What’s going on here?
British chip designer Arm had investors agog, with a hulking stock market debut.
What does this mean?
The grapevine’s long been abuzz about Arm’s stock market launch, with whispers questioning both the timing and investor hunger. But lo and behold, Arm’s gone and silenced the skeptics. Not only did its shares end up pricing at the top of the marketed range, but the debut also ranked as the US’s biggest since Rivian’s sizable 2021 splash. And the wins didn’t end there. Once the trading bell rang, retail investors, hungry for a slice of the AI pie, helped drive the shares skyward. It’ll come as no surprise, then, if Arm’s dazzling debut turns out to be the green light other companies have been waiting for – triggering a flurry of public listings in the coming months.
Why should I care?
For markets: SoftBank’s soft approach.
SoftBank, which still holds a whopping 90% of Arm, has had a spotty record with stock market debuts in recent years – and the firm desperately needed this win. So this time, the Japanese company opted for caution. By playing it cool and not jacking up Arm’s share price, despite the investor clamor, SoftBank ensured a sizzling first-day trading pop. And even though that gambit meant the firm probably left around $100 million on the table, it seems the stratagem has more than paid off for SoftBank.

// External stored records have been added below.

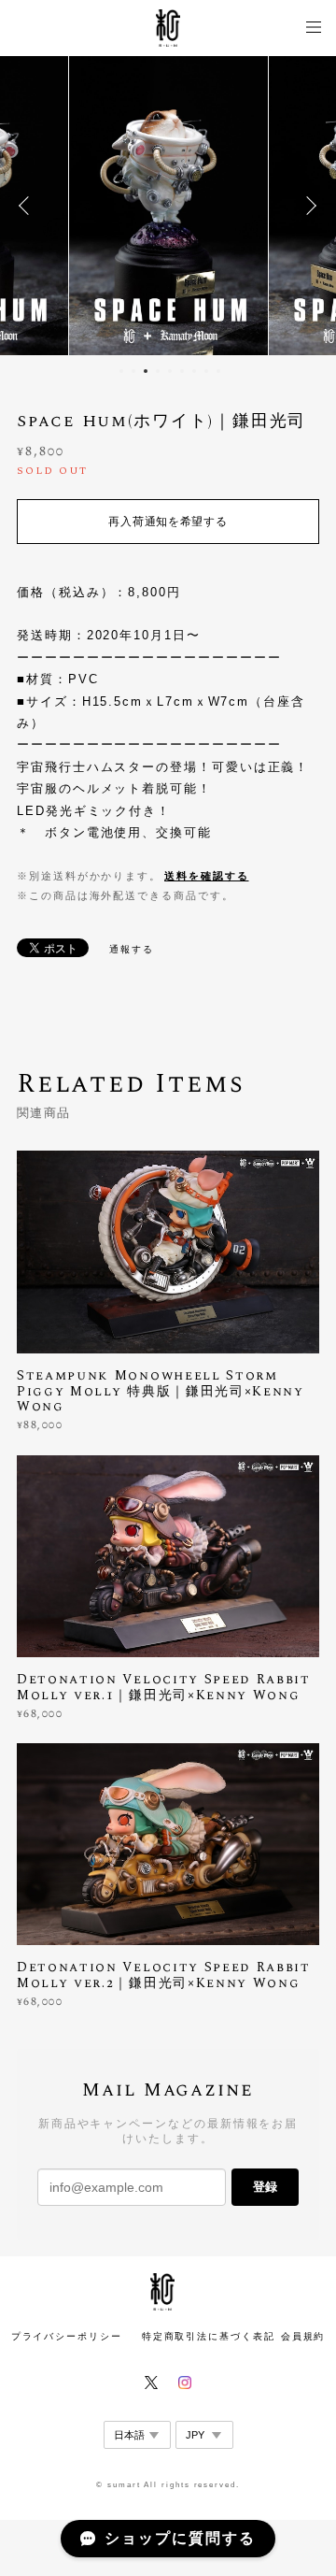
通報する (131, 949)
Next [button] (308, 205)
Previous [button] (28, 205)
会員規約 (303, 2336)
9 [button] (218, 371)
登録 (265, 2187)
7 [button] (194, 371)
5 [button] (170, 371)
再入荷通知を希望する (167, 521)
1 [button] (121, 371)
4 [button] (158, 371)
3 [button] (145, 371)
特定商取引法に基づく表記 (208, 2336)
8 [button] (206, 371)
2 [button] (133, 371)
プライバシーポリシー (66, 2336)
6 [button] (182, 371)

The bigger picture: Stay tuned.
Arm’s successful debut was just the first hurdle. Now, it’s under pressure to accelerate growth, a feat investors are already banking on given its impressive valuation. But it’s not going to be a walk in the park: after all, its revenue dipped last fiscal year. And Arm’s not as firmly entrenched in the AI revolution as it would probably like to be, while the smartphone market, its mainstay, is shrinking.